With the User Acceptance Tests complete, the client team signs off on the new servers. The post-migration tasks involve removing any custom scripts and files which were temporarily installed on the new server to aid in the migration.

For Production environments:

In the production environment, a completely new set of cutover activities now begins. This involves shutting down the production servers in the source environment and going live in the new environment. During this transition, the users are affected so this activity is usually done during the application maintenance window and mostly over weekends to minimize application downtime.

A spreadsheet-based cutover plan consists of the following sections:

  • Servers lists the names of the production servers to be cutover.
  • Pre-cutover lists tasks which include preparation to shut down the source servers, final verification of the installed software and application files in the production environment, database backup in source and restoration in target environment, submission of URL change requests, and other actions.
  • Cutover lists the actual shutdown sequence of applications and batch jobs in the source environment, starting these in the target environment, implementing URL/DNS change requests, final tests, and notifying users about the availability of the new system.
  • Post-cutover lists the wind-up of cutover activities. Tasks deal with coordinating changes with the upstream/downstream production environment, completing all the remaining documentation tasks, and monitoring the new environment until it is stabilized.
  • Rollback addresses the eventuality of the new environment failing after it goes live with a provision to return to the earlier environment. The steps include initiating the back out process, starting up of the software and application in the old environment, running the batch jobs, and redirecting the URL/DNS to point back to the old systems.
  • Assumptions lists any assumptions related to the cutover, such as:
    • All programs, scripts and tables are on target environment prior to data moves
    • Only application shutdown data is required to achieve production in target environment
    • All testing is complete to satisfy the relocation into target
  • Contact details names all persons involved in this cutover, along with contact details.
  • Issues is an optional documentation of issues faced during the cutover or any relevant comments.
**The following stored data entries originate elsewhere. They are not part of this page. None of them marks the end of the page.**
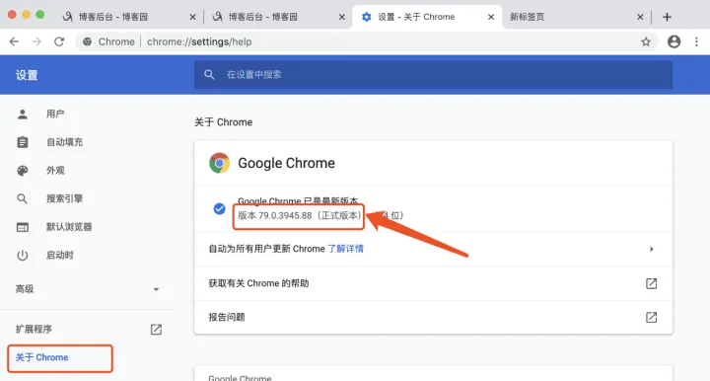Open a new tab with plus button

click(x=667, y=17)
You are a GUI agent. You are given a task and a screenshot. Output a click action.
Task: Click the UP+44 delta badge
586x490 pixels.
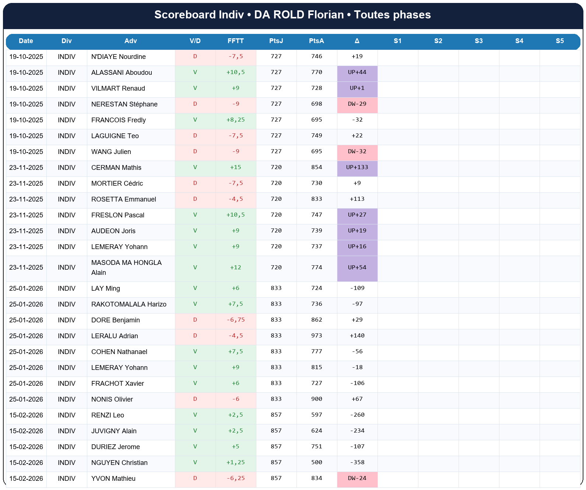pos(357,72)
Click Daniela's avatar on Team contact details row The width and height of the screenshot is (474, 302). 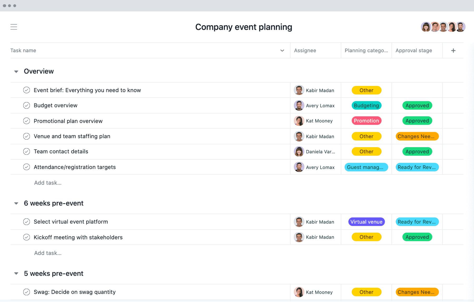[x=299, y=152]
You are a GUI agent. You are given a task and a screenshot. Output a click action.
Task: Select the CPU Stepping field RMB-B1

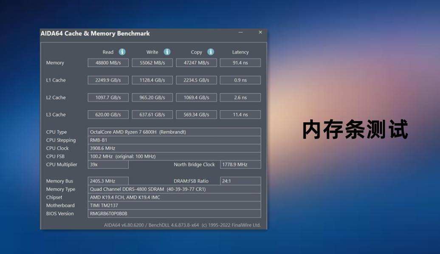pos(174,140)
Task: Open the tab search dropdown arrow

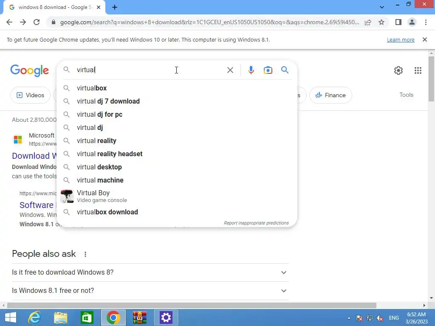Action: (382, 7)
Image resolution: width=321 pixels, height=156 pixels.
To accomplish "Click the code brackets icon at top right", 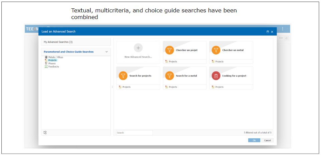I will pos(281,38).
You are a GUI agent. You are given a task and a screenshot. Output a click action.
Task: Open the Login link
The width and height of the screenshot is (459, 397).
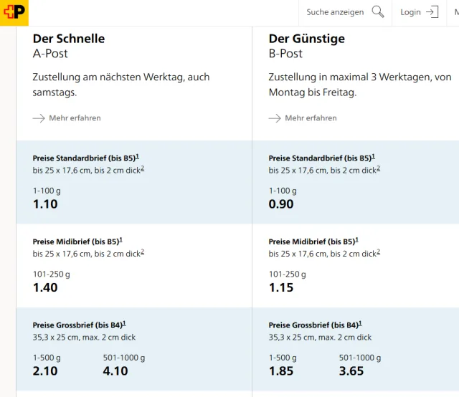tap(410, 12)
Common to both Production and non-Production environments:

Health Check

The application team is responsible for performing a health check on the application to make sure everything is up to speed. The infrastructure team then performs a final health check on the images before go-live. This includes security patches, monitoring, and ensuring that backups are in place. Depending on how many images are involved, this can take two to four days, and needs to be planned accordingly. The infrastructure team will need to give the thumbs-up at the go-live meeting indicating that these items are complete.

Post production

After the servers are in production, the migration team takes two final steps to provide a warranty period and sunset the old servers.

Post cutover warranty

Once the target servers are in production, the migration team usually monitors the performance of the new environment and is on stand-by to resolve any issues. This generally lasts from ten days to two weeks and is referred as warranty period. During this period, the client has access to migration team members for any clarification or troubleshooting. After the warranty period ends, the client team is responsible for all maintenance and server upkeep.

Sunset and decommission or repurpose

After both the new non-production and production servers become operational and complete a pre-defined number of days without any major issues or downtime, the old servers are sunset and either decommissioned or used for another purpose.


During the entire migration process, it is essential to track the project phases and deliverable from end-to-end. For this reason, it is advisable to have a checklist, commonly known as a Technical Dashboard Checklist, an Excel-based artifact which contains the items in Figure 7.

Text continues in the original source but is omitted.